I Cani e il loro mondo

Riportato due volte al rifugio perché soffriva di ansia da separazione, un Rottweiler trova finalmente una casa stabile e cambia vita

Un Rottweiler restituito due volte al rifugio per ansia da separazione viene adottato da una donna che sceglie di lavorare con pazienza sulla sua insicurezza.

L’incontro nel rifugio e la scelta controcorrente

La visita al rifugio era iniziata con un’intenzione generica: offrire una casa a un cane in attesa, senza avere in mente una razza o un carattere specifico.

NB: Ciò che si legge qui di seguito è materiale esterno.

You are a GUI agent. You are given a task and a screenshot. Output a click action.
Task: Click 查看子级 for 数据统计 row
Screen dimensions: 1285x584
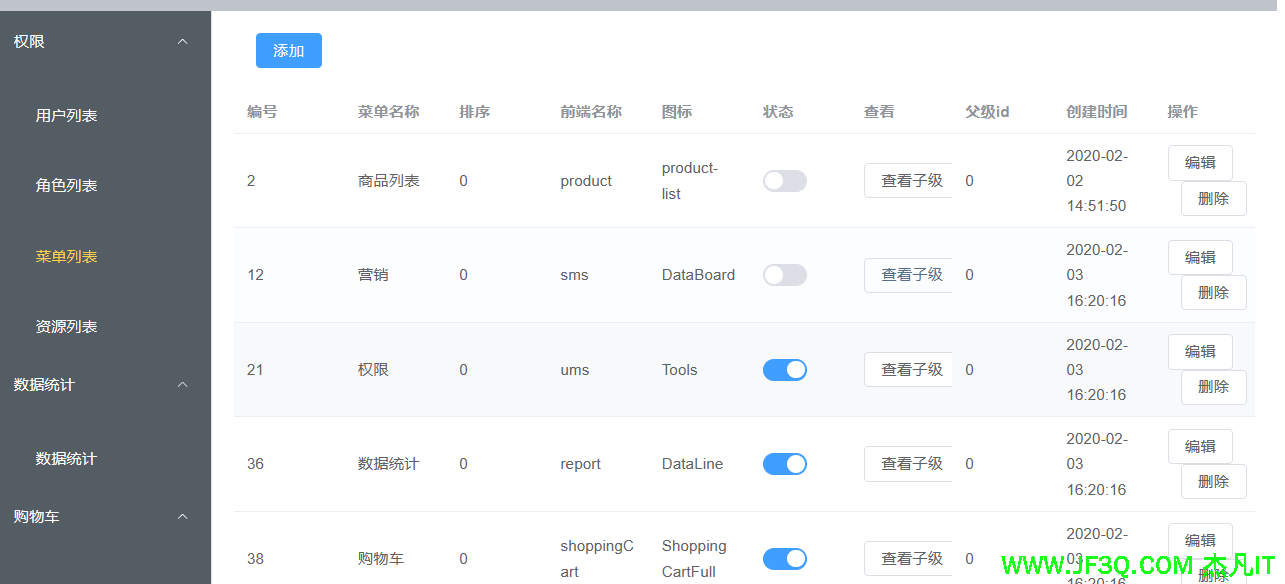(909, 464)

Tra i box, uno attirò l’attenzione in modo diverso dagli altri. Un Rottweiler stava in piedi vicino alla porta, immobile ma vigile, senza abbaiare né agitarsi per richiamare l’attenzione, come se avesse imparato che l’entusiasmo non sempre basta per essere scelti.

Quando gli sguardi si sono incrociati, il cane si è avvicinato con calma, mostrando un atteggiamento controllato e uno sguardo descritto come particolarmente dolce, in contrasto con la sua corporatura robusta.

Durante il colloquio con il personale, è emerso che l’animale era già stato adottato e riportato indietro due volte, principalmente a causa della sua energia e di un problema ricorrente: manifestava ansia da separazione, esprimendola con lamenti quando veniva lasciato solo.

Nonostante l’avvertimento ricevuto – «Se ne pentirà» – la decisione è stata presa: adottarlo e offrirgli una possibilità stabile.

L’ansia da separazione e il lavoro quotidiano

I primi giorni in casa non sono stati privi di difficoltà. Il cane mostrava segnali tipici di insicurezza legata all’abbandono, come vocalizzazioni e irrequietezza durante le assenze, comportamenti coerenti con una storia di restituzioni ripetute.

È stato avviato un percorso basato su routine prevedibili, gradualità nelle separazioni e rituali quotidiani pensati per trasmettere sicurezza e continuità.

Con il tempo, l’approccio costante ha iniziato a produrre effetti visibili: la tensione iniziale si è attenuata, i lamenti si sono ridotti e il cane ha mostrato segnali di maggiore fiducia nell’ambiente domestico.

La gestione dell’ansia non è stata immediata, ma frutto di un lavoro progressivo fondato su presenza, coerenza e rispetto dei tempi dell’animale.

Una relazione costruita sulla fiducia

Oggi il Rottweiler, chiamato Rocky, vive in un contesto stabile, con attività quotidiane che rafforzano il legame e consolidano la sicurezza emotiva costruita nel tempo.

Uno dei momenti centrali della giornata è il gioco con la palla, ripetuto con costanza, diventato un rituale che rappresenta non solo svago ma anche collaborazione e sintonia.

Il cane che un tempo veniva considerato “troppo impegnativo” ha trovato una situazione adatta alle sue esigenze, dimostrando che comportamenti come l’ansia da separazione richiedono comprensione e interventi mirati, non necessariamente rinunce.

Il percorso condiviso ha trasformato una storia di restituzioni e incertezze in una relazione stabile, costruita giorno dopo giorno sulla fiducia reciproca.